Although this is one of Ilic's most recent projects, her work on DyMonDS can be traced back four decades, to when she was a student at the University of Belgrade in the former country of Yugoslavia, which sent her to the United States to learn how to use computers to prevent blackouts.
She ended up at Washington University in St. Louis, Missouri, studying with applied mathematician John Zaborszky, a legend in the field who was originally chief engineer of Budapest's municipal power system before moving to the United States. ("The legend goes that in the morning he would teach courses, and in the afternoon he would go and operate Hungarian power system protection by hand.") Under Zaborszky, a systems and control expert, Ilic learned to think in abstract terms as well as in terms of physical power systems and technologies. She became fascinated by the question of how to model, simulate, monitor, and control power systems—and that's where she's been ever since. (Although, she admits as she uncoils to her full height from behind her desk, her first love was actually playing basketball.)
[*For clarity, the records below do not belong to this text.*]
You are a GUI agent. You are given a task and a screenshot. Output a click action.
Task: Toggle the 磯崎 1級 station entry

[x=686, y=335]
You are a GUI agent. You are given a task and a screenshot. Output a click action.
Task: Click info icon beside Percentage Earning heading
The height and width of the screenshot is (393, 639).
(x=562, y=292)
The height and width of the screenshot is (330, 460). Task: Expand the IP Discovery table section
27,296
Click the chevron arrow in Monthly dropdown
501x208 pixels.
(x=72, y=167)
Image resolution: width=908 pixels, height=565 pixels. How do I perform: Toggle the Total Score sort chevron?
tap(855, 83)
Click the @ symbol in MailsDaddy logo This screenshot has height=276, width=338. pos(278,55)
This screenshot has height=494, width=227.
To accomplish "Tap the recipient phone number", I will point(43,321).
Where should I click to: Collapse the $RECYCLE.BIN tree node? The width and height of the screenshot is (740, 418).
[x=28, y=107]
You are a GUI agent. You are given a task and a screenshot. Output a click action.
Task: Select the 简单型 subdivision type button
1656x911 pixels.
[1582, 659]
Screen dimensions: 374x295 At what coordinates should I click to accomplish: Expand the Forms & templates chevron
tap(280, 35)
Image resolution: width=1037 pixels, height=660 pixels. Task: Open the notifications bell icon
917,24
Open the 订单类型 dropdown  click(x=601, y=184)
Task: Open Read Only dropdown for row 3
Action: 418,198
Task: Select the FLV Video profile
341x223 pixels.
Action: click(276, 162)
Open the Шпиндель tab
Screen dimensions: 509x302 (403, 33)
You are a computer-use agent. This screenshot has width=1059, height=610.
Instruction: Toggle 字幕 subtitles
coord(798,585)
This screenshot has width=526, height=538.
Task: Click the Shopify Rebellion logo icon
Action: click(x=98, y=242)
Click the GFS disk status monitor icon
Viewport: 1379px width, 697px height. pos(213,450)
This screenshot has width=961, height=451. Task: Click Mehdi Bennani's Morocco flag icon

Ilic first arrived at MIT in 1987 to work with the late professor Fred Schweppe on connecting electricity technologies with electricity markets. She stayed on as a senior research scientist until 2002, when she moved to Carnegie Mellon University (CMU) to lead the multidisciplinary Electric Energy Systems Group there. In 2018, after her consulting work for Lincoln Lab ramped up, she retired from CMU to move back to the familiar environs of Cambridge, Massachusetts. CMU's loss has been MIT's gain: In fall 2019, Ilic taught a course in modeling, simulation, and control of electric energy systems, applying her work on streamlined models that use pared-down information.
Addressing the evolving needs of electric power systems has not been a "hot" topic, historically. Traditional power systems are often seen by the academic community as legacy technology with no fundamentally new developments. And yet when new software and systems are developed to help integrate distributed energy generation and storage, commercial systems operators regard them as untested and disruptive. "I've always been a bit on the sidelines from mainstream power and electrical engineering because I'm interested in some of these things," she remarks.
However, Ilic's work is becoming increasingly urgent. Much of today's power system is physically very old and will need to be retired and replaced over the next decade. This presents an opportunity for innovation: the next generation of electric energy systems could be built to integrate renewable and distributed energy resources at scale—addressing the pressing challenge of climate change and making way for further progress.
"That's why I'm still working, even though I should be retired." She smiles. "It supports the evolution of the system to something better."